American Society of Plastic Surgeons
For Medical Professionals

How Plastic Surgeons are Improving Quality of Life for Burn Patients

Arlington Heights, IL – Ninety-seven percent of people treated in burn centers will survive their injuries, reports the American Burn Association, but many will sustain serious scarring and life-long physical disabilities. With National Burn Awareness Week February 4-10, the American Society of Plastic Surgeons (ASPS) is shedding light on how the specialty aids patients through the recovery process.

Statistics from ASPS show more than 16,000 reconstructive burn procedures were performed in 2016, a four percent increase from 2015. Plastic surgeons who specialize in burn care treatment may provide acute burn care, such as burn debridement, skin grafts and amputations; or secondary burn care, such as scar revisions after acute burn care, flaps and tissue expansion.

"Nearly 50 percent of burn patients experience chronic pain and itching as they go through their rehabilitation process, which often gets in the way of work, school and other day-to-day activities," said C. Scott Hultman, MD, Professor of Plastic Surgery at the University of North Carolina. "This is a problem plastic surgeons have been trying to solve. We've taken all different techniques we've learned over the years from aesthetic and reconstructive surgery and applied them to the burn population."

The Evolution of Burn Care

Survival rates for burn patients have dramatically improved within the past decade. Today's technologies and techniques include laser resurfacing of burn scars, fat grafting and nerve decompression to reduce pain and itching, and biologic materials to simplify reconstructive procedures.

"We first had a breakthrough roughly 10 years ago when we noticed that laser treatment not only improved burn scars, but it also reduced the patient's pain by decreasing the inflammation of the scar and making the skin a little more supple," Dr. Hultman said. "Many of these patients had real anatomic causes of their pain, which led me to operate on the nerves on a macro level and perform nerve releases."

Dr. Hultman concedes he never envisioned himself using fat grafting procedures for burn scars at the beginning of his career but says the surgical technique has an 80 percent success rate.

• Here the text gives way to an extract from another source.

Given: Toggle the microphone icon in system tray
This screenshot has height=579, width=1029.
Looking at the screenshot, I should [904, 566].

Laser treatments help the outer layer of the skin, but fat grafting—the injection of fat cells between the skin and nerve fibers—addresses the undersurface of the skin. "The most exciting thing is that only 10 percent of this patient population had a surgical solution a decade ago, but today 90 percent have undergone some type of surgery that benefited them," said Dr. Hultman.

Treating the Burn Patient

Lesia Cartelli, Founder and CEO of Angel Faces, who suffered severe burn injuries on more than 50 percent of her body in a natural gas explosion nearly 50 years ago as a child, credits her plastic surgeon for providing optimal burn care and helping her recover from the traumatic experience.

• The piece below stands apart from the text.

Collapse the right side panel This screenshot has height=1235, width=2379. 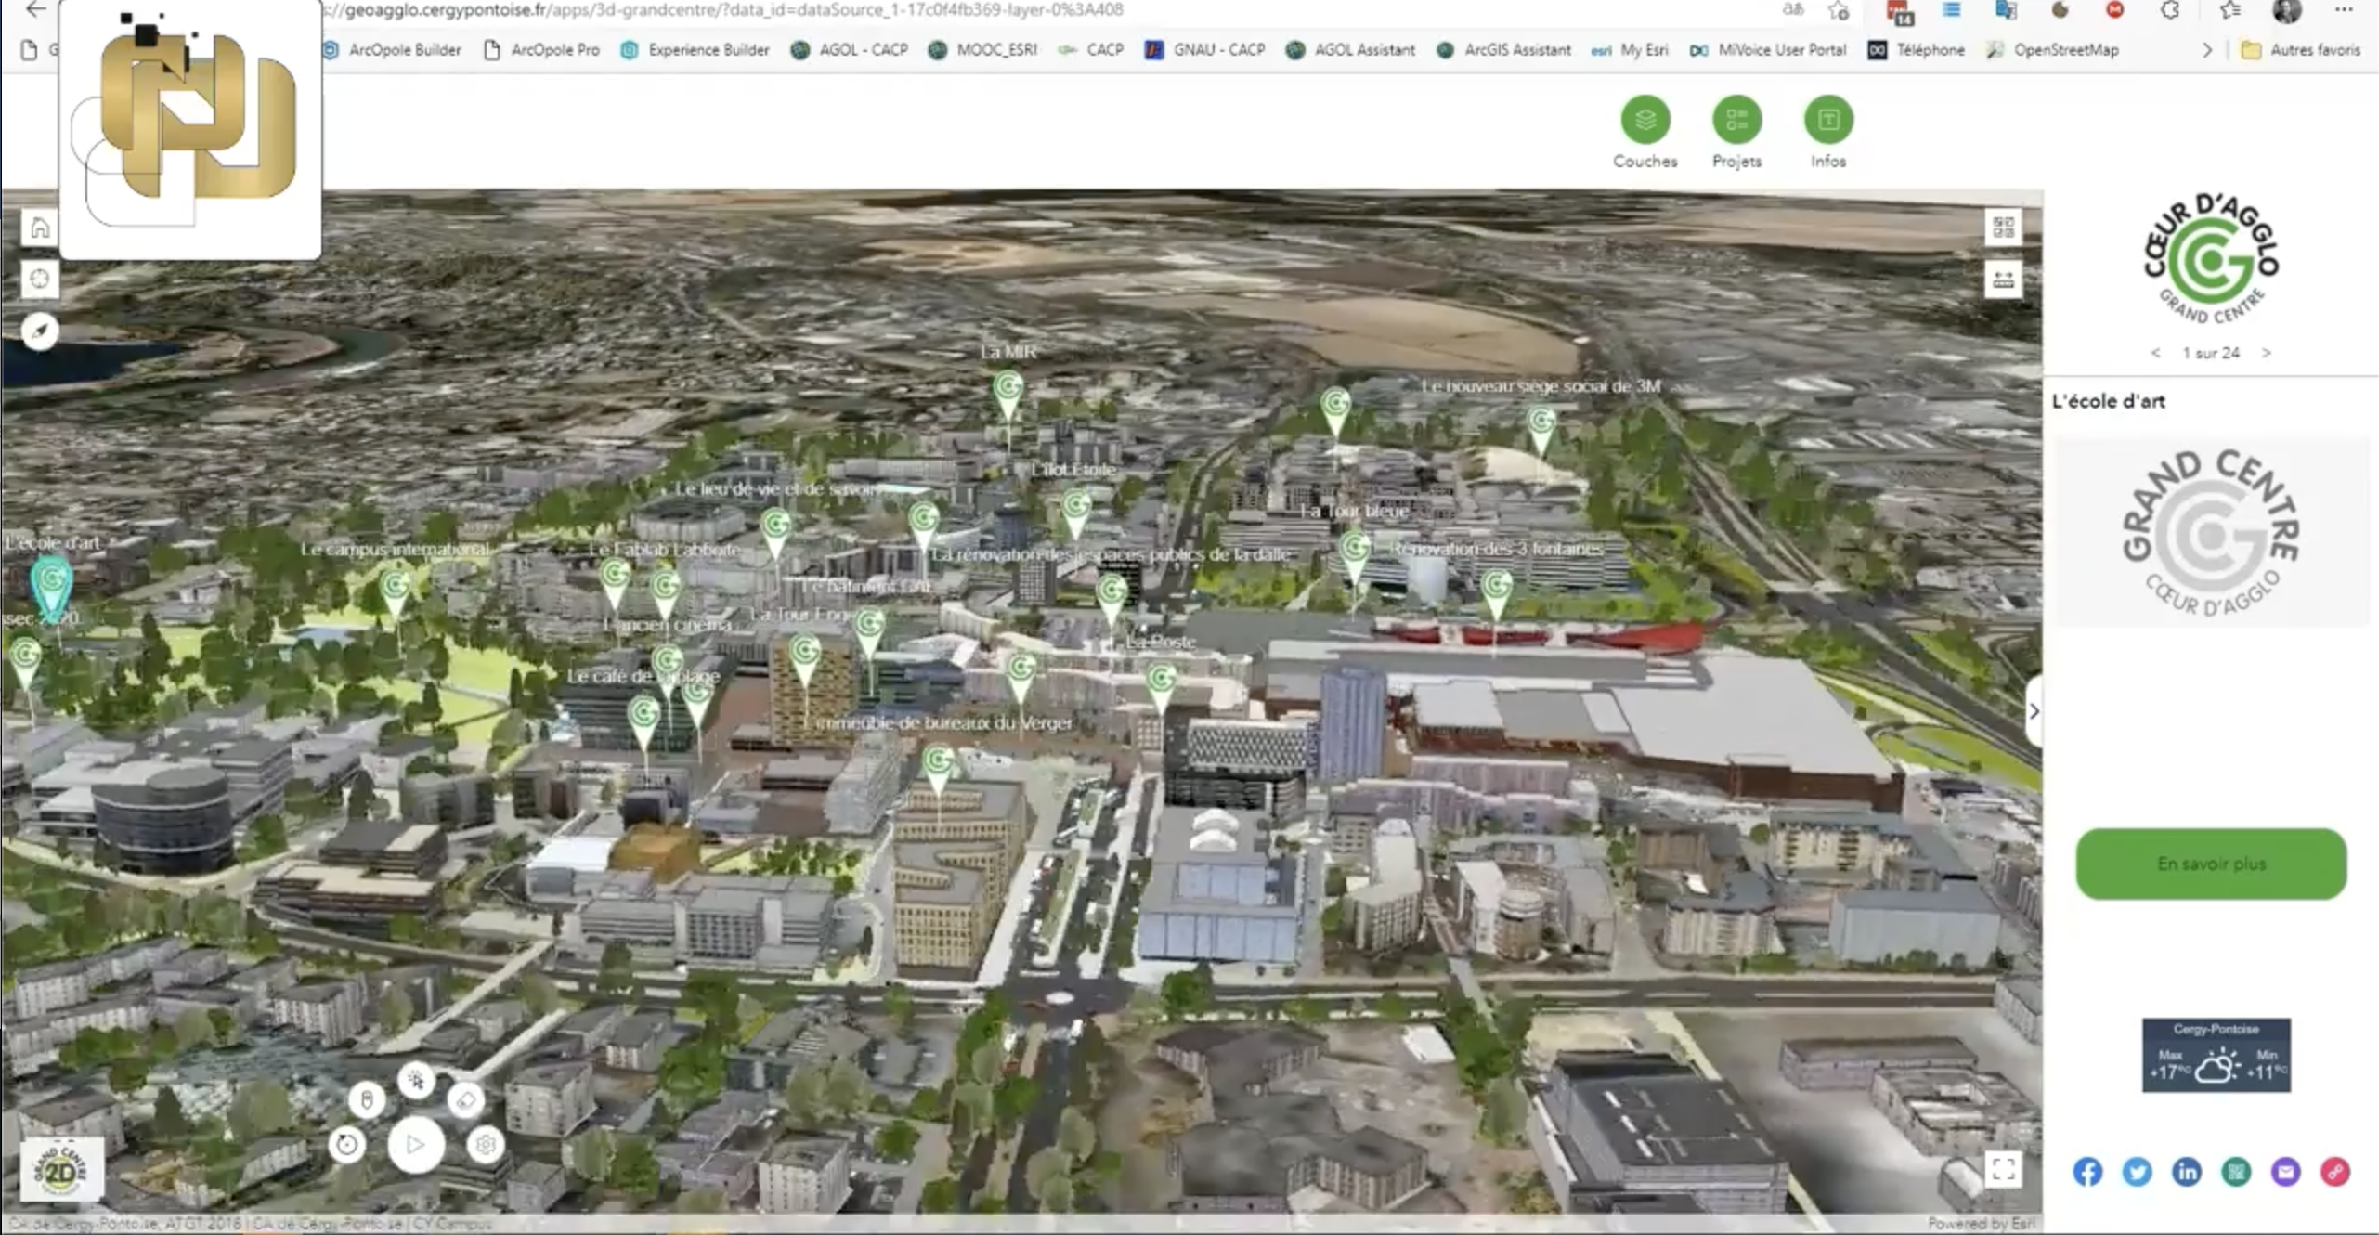2034,711
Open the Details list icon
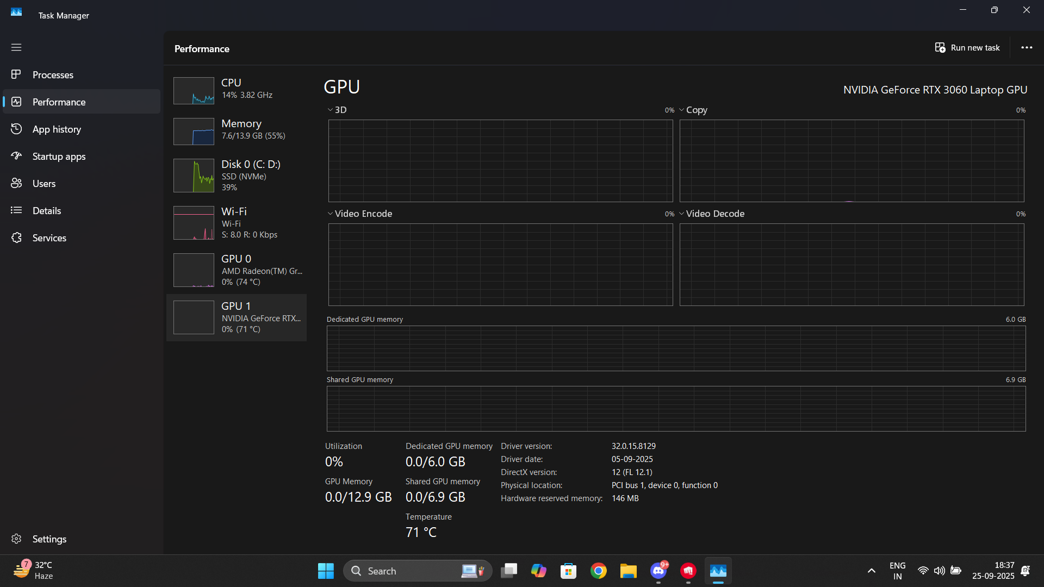1044x587 pixels. point(16,210)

"Plastic surgeons have seen countless devastating injuries, and their sense of knowledge, artistic vision and experience bring comfort and trust to the burn patient," she said. "The natural gas explosion left me terribly scarred. I remember my plastic surgeon telling me, 'You are a sweet and brave young girl, and we are going to take good care of you.' I knew he would, and I knew I could trust him."

Barbara Kammerer Quayle sustained second- and third-degree when her car exploded in flames during a rear-end collision in 1977.

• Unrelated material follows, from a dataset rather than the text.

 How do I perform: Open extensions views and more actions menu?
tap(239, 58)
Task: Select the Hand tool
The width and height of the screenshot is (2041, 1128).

"I feel a tremendous amount of gratitude and appreciation that I was guided to my plastic surgeon to do my reconstructive surgery so that I felt comfortable and confident in myself, Quayle said. "Since my recovery, I've dedicated my life to teaching burn patients how to assimilate and feel confident again."

Dr. Hultman says the relationship between burn patients and their surgeons lasts for years, as rehabilitation is a long process.

"Plastic surgeons are incredibly qualified to take care of all burn care because we are constantly thinking with the end in mind," Dr. Hultman said. "We don't place a skin graft on a wound and then move on to the next case. We are constantly trying to solve problems that are at the forefront of our patients lives through our training and experience. The core competency of plastic surgery is innovation. We develop and implement surgical solutions. The innovations of plastic surgery today allow us to focus on improving quality of life for burn survivors."

About ASPS

The American Society of Plastic Surgeons (ASPS) is the largest organization of board-certified plastic surgeons in the world. Representing more than 11,000 physician members worldwide, the society is recognized as a leading authority and information source on cosmetic and reconstructive plastic surgery. ASPS comprises more than 92 percent of all board-certified plastic surgeons in the United States. Founded in 1931, the society represents physicians certified by the American Board of Plastic Surgery or the Royal College of Physicians and Surgeons of Canada.